RW: Who is your audience for the game? Cards such as “Fluorescent tech” might not make sense to non-experts, but scientists play a real-life version of Lab Wars every day at work, so will they want to continue to do so with their family and friends during free time?

CAJ: The audience is primarily scientists, but also those who like to play board games and have an interest in science in general. Interestingly, we’ve just come back from demoing our game at the UK’s largest board game convention (The UK Games Expo) and many scientists came up to our stall specifically to play it. So we hope that despite it being “close to home” people would still want to play it!

RW: Some of the cards tell players to engage in misconduct – such as stealing another player’s paper or lab equipment. How did you come up with the specific scenarios?

CAJ: Well they don’t HAVE to engage in misconduct, it depends on if the player is devious enough to do so! Some of the scenarios are recorded in history such as those in Brooks’s book. However, some are from those we have heard from other scientists’ accounts such as the Radioactive Sabotage card. In this instance, I heard through the grapevine that someone in a lab radioactively poisoned another co-worker’s tea due to jealousy — causing them severe illness.
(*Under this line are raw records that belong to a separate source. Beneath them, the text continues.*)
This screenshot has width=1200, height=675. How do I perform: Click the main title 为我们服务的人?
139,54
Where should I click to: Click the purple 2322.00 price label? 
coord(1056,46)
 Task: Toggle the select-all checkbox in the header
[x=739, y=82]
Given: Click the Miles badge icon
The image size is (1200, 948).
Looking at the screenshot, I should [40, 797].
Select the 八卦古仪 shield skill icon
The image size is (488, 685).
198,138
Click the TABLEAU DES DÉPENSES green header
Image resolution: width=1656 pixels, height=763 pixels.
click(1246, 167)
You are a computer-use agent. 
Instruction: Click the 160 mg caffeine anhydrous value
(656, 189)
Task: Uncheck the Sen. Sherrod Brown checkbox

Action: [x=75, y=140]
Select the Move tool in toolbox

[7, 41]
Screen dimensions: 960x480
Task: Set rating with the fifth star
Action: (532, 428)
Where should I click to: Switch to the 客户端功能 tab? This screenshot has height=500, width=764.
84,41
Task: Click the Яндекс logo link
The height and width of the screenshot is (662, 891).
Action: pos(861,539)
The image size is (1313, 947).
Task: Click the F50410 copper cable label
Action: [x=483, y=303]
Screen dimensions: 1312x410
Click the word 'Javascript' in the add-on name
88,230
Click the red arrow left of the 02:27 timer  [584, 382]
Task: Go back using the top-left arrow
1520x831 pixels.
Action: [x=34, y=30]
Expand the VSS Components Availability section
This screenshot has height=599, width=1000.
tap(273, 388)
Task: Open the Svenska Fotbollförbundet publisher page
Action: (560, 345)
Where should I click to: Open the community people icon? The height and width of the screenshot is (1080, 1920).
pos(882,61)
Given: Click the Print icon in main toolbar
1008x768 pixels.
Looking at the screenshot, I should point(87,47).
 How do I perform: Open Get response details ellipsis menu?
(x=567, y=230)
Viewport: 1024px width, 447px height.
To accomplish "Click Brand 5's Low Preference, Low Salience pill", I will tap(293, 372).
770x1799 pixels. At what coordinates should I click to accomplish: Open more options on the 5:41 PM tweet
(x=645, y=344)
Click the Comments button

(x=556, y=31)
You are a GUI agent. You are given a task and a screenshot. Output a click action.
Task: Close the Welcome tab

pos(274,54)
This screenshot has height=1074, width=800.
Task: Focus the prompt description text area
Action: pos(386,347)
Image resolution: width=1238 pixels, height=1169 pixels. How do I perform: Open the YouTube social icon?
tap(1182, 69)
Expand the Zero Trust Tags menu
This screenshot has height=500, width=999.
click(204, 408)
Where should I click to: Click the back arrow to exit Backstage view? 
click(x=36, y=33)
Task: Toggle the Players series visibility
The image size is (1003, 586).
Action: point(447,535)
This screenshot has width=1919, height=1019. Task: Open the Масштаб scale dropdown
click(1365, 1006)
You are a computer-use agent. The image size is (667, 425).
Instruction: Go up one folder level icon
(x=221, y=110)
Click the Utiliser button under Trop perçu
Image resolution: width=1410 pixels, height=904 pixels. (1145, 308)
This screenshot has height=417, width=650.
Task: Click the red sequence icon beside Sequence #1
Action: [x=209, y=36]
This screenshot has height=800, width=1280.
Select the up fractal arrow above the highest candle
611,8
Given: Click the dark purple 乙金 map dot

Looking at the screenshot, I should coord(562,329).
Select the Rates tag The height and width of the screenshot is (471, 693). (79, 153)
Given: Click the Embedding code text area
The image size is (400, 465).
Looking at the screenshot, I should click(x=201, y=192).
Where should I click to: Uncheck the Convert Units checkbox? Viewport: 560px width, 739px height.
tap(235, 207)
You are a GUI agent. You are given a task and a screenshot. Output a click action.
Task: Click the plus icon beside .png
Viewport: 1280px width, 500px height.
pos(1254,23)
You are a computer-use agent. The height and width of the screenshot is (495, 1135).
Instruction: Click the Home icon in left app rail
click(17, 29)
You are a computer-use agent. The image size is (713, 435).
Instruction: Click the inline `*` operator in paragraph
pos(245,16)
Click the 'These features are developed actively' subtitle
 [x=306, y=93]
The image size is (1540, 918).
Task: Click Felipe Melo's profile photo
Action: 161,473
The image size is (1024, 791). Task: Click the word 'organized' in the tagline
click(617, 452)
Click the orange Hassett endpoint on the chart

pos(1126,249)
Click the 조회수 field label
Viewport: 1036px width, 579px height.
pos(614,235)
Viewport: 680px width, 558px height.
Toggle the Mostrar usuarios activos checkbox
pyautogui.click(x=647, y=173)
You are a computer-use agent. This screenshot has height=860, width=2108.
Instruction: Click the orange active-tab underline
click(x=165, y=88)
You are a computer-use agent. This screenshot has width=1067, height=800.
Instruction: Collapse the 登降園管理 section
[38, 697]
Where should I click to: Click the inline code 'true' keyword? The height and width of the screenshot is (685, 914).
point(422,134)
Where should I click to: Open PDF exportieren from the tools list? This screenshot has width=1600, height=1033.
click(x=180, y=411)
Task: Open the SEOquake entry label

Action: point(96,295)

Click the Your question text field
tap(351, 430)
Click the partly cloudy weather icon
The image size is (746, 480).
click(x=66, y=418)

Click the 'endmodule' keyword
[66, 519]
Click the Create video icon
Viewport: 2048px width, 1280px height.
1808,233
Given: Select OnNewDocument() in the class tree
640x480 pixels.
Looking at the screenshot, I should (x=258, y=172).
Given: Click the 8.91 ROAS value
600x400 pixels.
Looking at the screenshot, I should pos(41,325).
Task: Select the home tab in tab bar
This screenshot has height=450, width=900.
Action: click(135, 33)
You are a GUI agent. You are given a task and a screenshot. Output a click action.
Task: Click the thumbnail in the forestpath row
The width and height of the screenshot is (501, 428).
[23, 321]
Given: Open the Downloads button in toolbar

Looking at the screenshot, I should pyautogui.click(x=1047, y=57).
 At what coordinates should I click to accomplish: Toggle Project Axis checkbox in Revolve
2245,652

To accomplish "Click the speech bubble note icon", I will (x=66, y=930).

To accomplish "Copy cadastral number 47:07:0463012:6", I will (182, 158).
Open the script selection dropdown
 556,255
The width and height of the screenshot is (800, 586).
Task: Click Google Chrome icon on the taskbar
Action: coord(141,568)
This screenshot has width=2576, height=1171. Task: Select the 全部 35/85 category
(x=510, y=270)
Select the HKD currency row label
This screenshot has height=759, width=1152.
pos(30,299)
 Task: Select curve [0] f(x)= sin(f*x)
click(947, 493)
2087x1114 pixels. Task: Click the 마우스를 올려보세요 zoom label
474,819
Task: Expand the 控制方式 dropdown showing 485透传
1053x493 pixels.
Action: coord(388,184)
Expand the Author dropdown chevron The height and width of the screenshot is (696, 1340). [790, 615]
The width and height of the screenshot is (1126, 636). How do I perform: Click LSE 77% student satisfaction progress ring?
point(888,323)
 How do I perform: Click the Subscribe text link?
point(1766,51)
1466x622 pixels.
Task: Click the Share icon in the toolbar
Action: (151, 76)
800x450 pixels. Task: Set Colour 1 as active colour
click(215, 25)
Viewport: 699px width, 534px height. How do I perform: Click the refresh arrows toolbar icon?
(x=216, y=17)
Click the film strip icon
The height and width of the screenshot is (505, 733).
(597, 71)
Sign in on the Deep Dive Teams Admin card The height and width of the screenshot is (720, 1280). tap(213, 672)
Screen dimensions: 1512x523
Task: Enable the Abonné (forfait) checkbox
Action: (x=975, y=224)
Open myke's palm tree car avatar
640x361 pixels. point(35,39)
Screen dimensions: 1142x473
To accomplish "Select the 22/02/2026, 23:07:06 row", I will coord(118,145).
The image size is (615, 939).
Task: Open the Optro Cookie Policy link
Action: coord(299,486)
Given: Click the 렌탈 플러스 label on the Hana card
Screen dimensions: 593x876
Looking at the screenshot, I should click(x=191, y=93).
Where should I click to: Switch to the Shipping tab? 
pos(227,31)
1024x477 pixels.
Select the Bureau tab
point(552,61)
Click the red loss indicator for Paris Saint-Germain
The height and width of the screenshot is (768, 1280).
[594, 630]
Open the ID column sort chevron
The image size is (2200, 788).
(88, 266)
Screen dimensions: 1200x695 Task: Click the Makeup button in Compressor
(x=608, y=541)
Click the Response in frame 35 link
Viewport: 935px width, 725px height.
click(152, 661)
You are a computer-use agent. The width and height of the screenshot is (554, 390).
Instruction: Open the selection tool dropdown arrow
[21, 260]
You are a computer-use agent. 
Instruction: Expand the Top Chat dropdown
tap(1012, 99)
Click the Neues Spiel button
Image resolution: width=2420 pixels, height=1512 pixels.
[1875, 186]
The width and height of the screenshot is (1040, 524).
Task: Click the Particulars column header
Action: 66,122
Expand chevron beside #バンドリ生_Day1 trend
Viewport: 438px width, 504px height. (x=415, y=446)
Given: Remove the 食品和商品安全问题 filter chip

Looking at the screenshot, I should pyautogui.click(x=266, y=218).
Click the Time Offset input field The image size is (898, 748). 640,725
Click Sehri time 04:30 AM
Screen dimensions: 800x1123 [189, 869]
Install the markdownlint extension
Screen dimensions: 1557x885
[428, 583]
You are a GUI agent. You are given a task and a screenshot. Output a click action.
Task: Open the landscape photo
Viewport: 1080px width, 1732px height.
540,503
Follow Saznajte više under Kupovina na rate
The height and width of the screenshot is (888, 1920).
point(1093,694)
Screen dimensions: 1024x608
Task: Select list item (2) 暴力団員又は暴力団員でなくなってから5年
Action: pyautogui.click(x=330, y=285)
Obviously, there is no way to verify this but we thought it was crazy enough to go into the game.

RW: Some cards offer the option of professional sabotage, such as blocking someone’s promotion or using up someone’s time for training. What inspired you to come up with particular scenarios?

CAJ: Sure, so as an example, if I was to use the PhD student they would sabotage another player’s postdoc in the game. This would be based on my own and other people’s experiences of taking up the precious time of the post doc – in this case, with training a graduate student [yes?]. Another example would be if I played the principal investigator and another player used the PhD student, the PhD student would be sabotaged. Again, this would be based on other people’s experiences of the principal investigator needing the PhD student to work hard to get the results since the principal investigator is often bogged down applying for grants.

RW: Our blog is dedicated to telling the stories behind misconduct – what’s the value, in your opinion, to making up stories about misconduct as part of Lab Wars?

CAJ: I think it’s important firstly to highlight that science and academia is an important fabric of society. Without the tireless efforts of scientists around the world we would not progress at the pace we have seen over the last century, for instance. However, I think it’s also important to show that, like with any endeavor which requires input from a human being, some things will go wrong. It’s therefore important to realize that despite the importance of science we should be careful about (for instance) sensationalist ideas until others have duplicated the findings and is established. Science is always changing, and that is its beauty.

RW: How much money do you hope to raise on Kickstarter, and what will you use it for?

CAJ: We hope to raise a minimum of £5000 which will be enough to manufacture the game at a very high standard and deliver to our backers. We will then use any leftover money to invest into our company to create more science-themed games!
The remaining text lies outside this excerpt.